Volunteering with Hurst Farm Regeneration Project

Category: Social Value

Stepnell volunteers recently undertook a unique construction challenge by assisting the Hurst Farm Regeneration Project in Matlock.

A team of Stepnell volunteers rebuild a drystone wall in Matlock, a unique construction challenge assisting the Hurst Farm Regeneration project.

On a mostly dry and sunny day, the volunteers worked alongside park ranger Amanda, an experienced drystone waller, to dismantle a broken drystone wall and rebuild its foundations.
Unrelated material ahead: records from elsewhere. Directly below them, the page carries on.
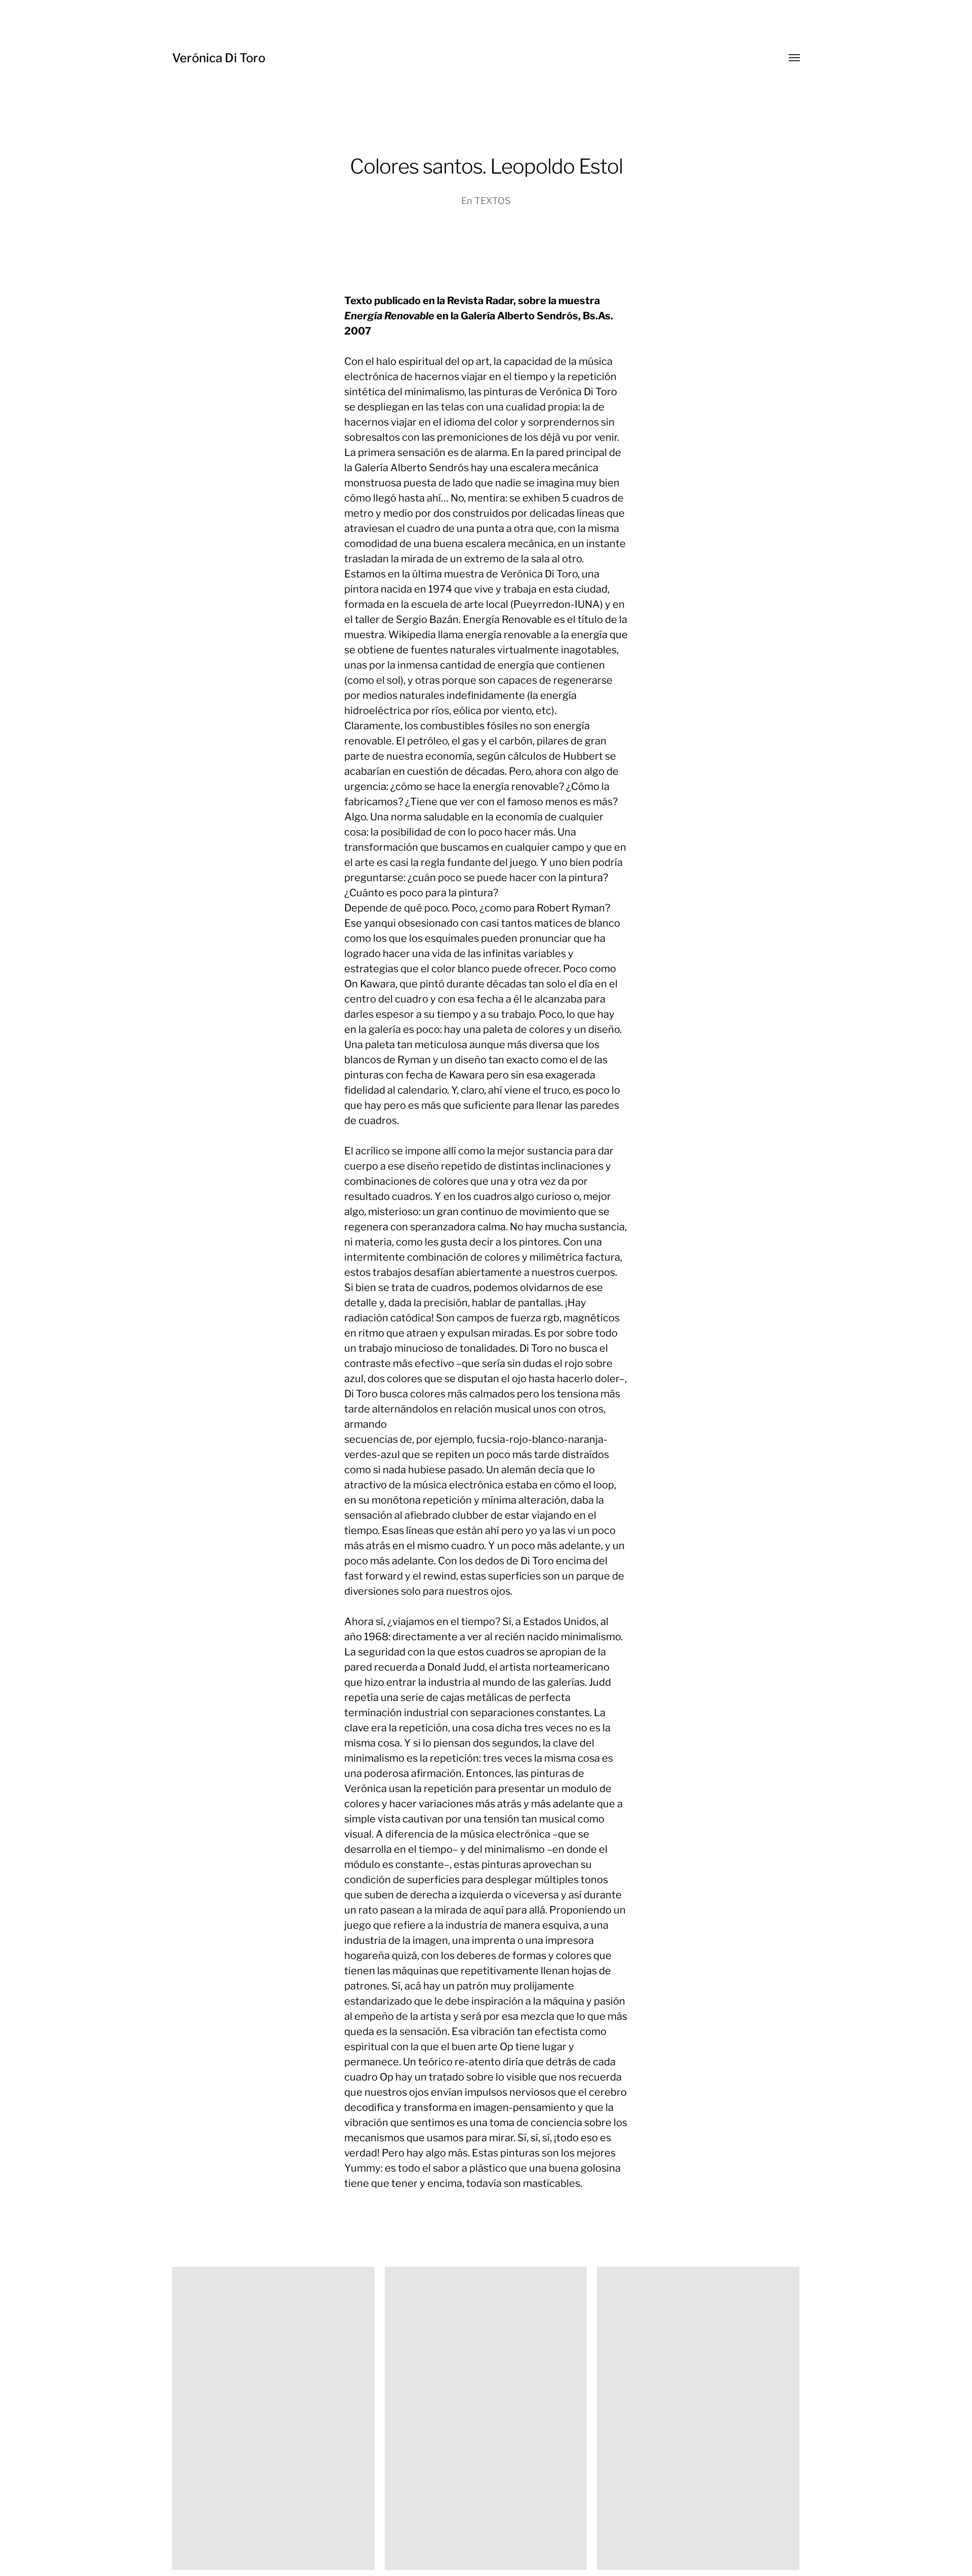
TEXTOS (492, 200)
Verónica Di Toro (218, 58)
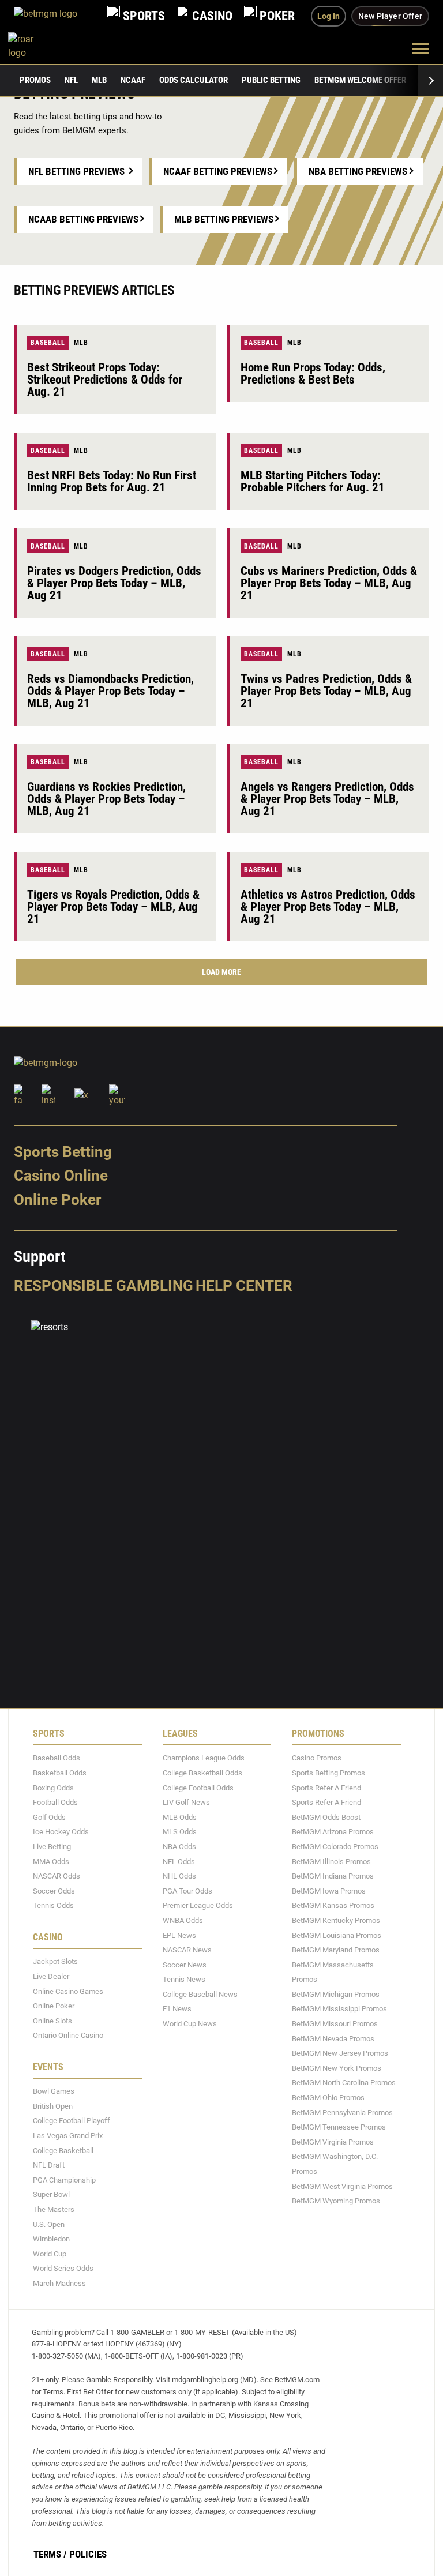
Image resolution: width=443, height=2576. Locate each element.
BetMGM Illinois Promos (331, 1861)
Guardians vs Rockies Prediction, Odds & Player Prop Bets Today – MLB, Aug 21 (106, 799)
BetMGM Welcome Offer (360, 80)
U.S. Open (49, 2224)
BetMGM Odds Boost (326, 1817)
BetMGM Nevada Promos (333, 2038)
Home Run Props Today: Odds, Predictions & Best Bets (313, 373)
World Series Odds (63, 2268)
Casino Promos (316, 1757)
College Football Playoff (71, 2120)
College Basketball (63, 2150)
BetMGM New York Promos (336, 2068)
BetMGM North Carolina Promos (344, 2082)
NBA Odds (179, 1846)
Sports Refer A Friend (326, 1787)
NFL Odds (179, 1861)
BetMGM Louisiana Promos (336, 1935)
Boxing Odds (53, 1787)
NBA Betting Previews (358, 171)
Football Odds (55, 1802)
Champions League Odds (204, 1757)
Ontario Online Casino (68, 2035)
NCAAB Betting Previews (83, 219)
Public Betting (271, 80)
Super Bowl (51, 2194)
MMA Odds (51, 1861)
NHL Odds (179, 1876)
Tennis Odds (53, 1905)
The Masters (53, 2209)
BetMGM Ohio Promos (328, 2097)
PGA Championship (64, 2180)
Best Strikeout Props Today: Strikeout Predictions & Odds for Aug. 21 (104, 380)
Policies (88, 2553)
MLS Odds (180, 1831)
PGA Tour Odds (187, 1890)
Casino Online (61, 1175)
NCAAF (133, 80)
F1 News (177, 2008)
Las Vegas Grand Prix (68, 2135)
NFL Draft (49, 2165)
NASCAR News (187, 1950)
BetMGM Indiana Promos (333, 1876)
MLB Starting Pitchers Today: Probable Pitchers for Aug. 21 (313, 481)
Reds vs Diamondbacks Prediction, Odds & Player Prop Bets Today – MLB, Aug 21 (110, 691)
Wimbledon (51, 2239)
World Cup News (190, 2023)
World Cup (49, 2254)
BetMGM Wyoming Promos (336, 2200)
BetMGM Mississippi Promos (339, 2008)
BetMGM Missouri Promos (335, 2023)
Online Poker (57, 1199)
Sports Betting (63, 1152)
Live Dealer (51, 1976)
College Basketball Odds (202, 1772)
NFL (71, 80)
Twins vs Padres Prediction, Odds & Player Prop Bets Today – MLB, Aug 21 (326, 691)
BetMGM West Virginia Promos (342, 2185)
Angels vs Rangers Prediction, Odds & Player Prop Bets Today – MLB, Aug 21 (327, 799)
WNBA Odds (183, 1920)
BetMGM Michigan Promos (336, 1994)
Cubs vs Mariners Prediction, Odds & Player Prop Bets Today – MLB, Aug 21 (329, 583)
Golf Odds (49, 1817)
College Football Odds (198, 1787)
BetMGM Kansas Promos (333, 1905)
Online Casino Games (68, 1991)
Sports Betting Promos (328, 1772)
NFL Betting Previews (76, 171)
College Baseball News (200, 1994)
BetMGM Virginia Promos (333, 2142)
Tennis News (184, 1979)
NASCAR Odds (56, 1876)
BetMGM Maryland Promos (336, 1950)
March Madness (59, 2283)
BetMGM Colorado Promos (335, 1846)
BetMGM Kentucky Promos (336, 1920)
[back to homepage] (34, 48)
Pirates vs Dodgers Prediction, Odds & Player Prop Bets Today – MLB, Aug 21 (114, 583)
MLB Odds (180, 1817)
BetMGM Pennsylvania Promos (342, 2112)
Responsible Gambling (103, 1285)
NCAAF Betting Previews (217, 171)
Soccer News (185, 1964)
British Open (53, 2106)
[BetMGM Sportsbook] (55, 15)
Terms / (50, 2553)
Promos (35, 80)
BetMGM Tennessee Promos (339, 2127)
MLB (99, 80)
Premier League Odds (198, 1905)
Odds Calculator (193, 80)
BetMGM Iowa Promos (329, 1890)
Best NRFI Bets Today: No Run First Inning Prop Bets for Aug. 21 (111, 481)
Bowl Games (53, 2091)
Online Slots (52, 2020)
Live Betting (52, 1846)
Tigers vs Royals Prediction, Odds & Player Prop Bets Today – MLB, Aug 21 (113, 907)
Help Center (244, 1285)
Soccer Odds (54, 1890)
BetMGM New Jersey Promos (340, 2053)
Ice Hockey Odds (61, 1831)
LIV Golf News (186, 1802)
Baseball (48, 343)
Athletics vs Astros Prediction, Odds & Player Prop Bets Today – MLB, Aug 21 (328, 907)
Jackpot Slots (55, 1961)
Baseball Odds (56, 1757)
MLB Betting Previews (223, 219)
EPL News (179, 1935)
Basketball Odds (60, 1772)
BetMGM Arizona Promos (333, 1831)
They received instructions on the wall’s components and appropriate tools, which they were able to use after a thorough health and safety briefing.

Additionally, the volunteers assisted in a local woodland, planting trees and removing invasive species such as sycamore and maples. They learned techniques for uprooting smaller plants and safely felling trees using the “step cut” and “80% front cut”. Aftercare manager Shaun was  particularly impressed with the inverted grass plug method of tree planting.

Hurst Farm, one of Derbyshire’s most deprived areas, hosts the Hurst Farm Regeneration Project, which aims to cultivate a thriving and vibrant community. The project includes social enterprises that offer locals opportunities to learn gardening, dry stone walling, woodland management, plus hospitality through initiatives like the Milk Churn Cafe. There is also the Farmer’s Larder, a farm shop which supplies locals with affordable fresh produce through a partnership with FareShare. 

After their efforts, the volunteers enjoyed a guided walk along part of the heritage trail, led by Louise, an apprentice ranger. They visited the Wishing Stone, and learned about plans to enhance views of Lumsdale Valley and proposals for planting native trees, plants, and wildflowers to boost biodiversity.

Stepnell offers all employees two volunteer days each year to support them to being proactive in activities that mutually benefit the individual, the company and the community. This opportunity was coordinated by Derbyshire Time Swap, a platform facilitating time exchanges between individuals and organisations to support community projects.

Lindsey Coombs, Time Swap Development Officer, High Peak & Derbyshire Dales said,
“The group of staff from Stepnell were enthusiastic, friendly and worked hard all day with smiles on their faces. It was an absolute joy to facilitate this exchange which made a big difference to a fantastic community project.”

All the volunteers said how much they had enjoyed getting out of the office and learning something new.

“The opportunity to get outdoors among nature is good for your physical and mental wellbeing and has given us an important insight to what these organisations are doing for their local communities. To be just a small part of this gives me a great sense of pride and achievement,”
Commented trainee quantity surveyor, Rachel.

Senior estimator David, was full of praise for the rangers at Hurst Farm.
“Amanda and Louise, our hosts extraordinaire, were not just fantastic, but loads of fun and overflowing with knowledge.”

The Stepnell volunteers are looking forward to returning later in the year, accompanied by more colleagues to make a bigger impact.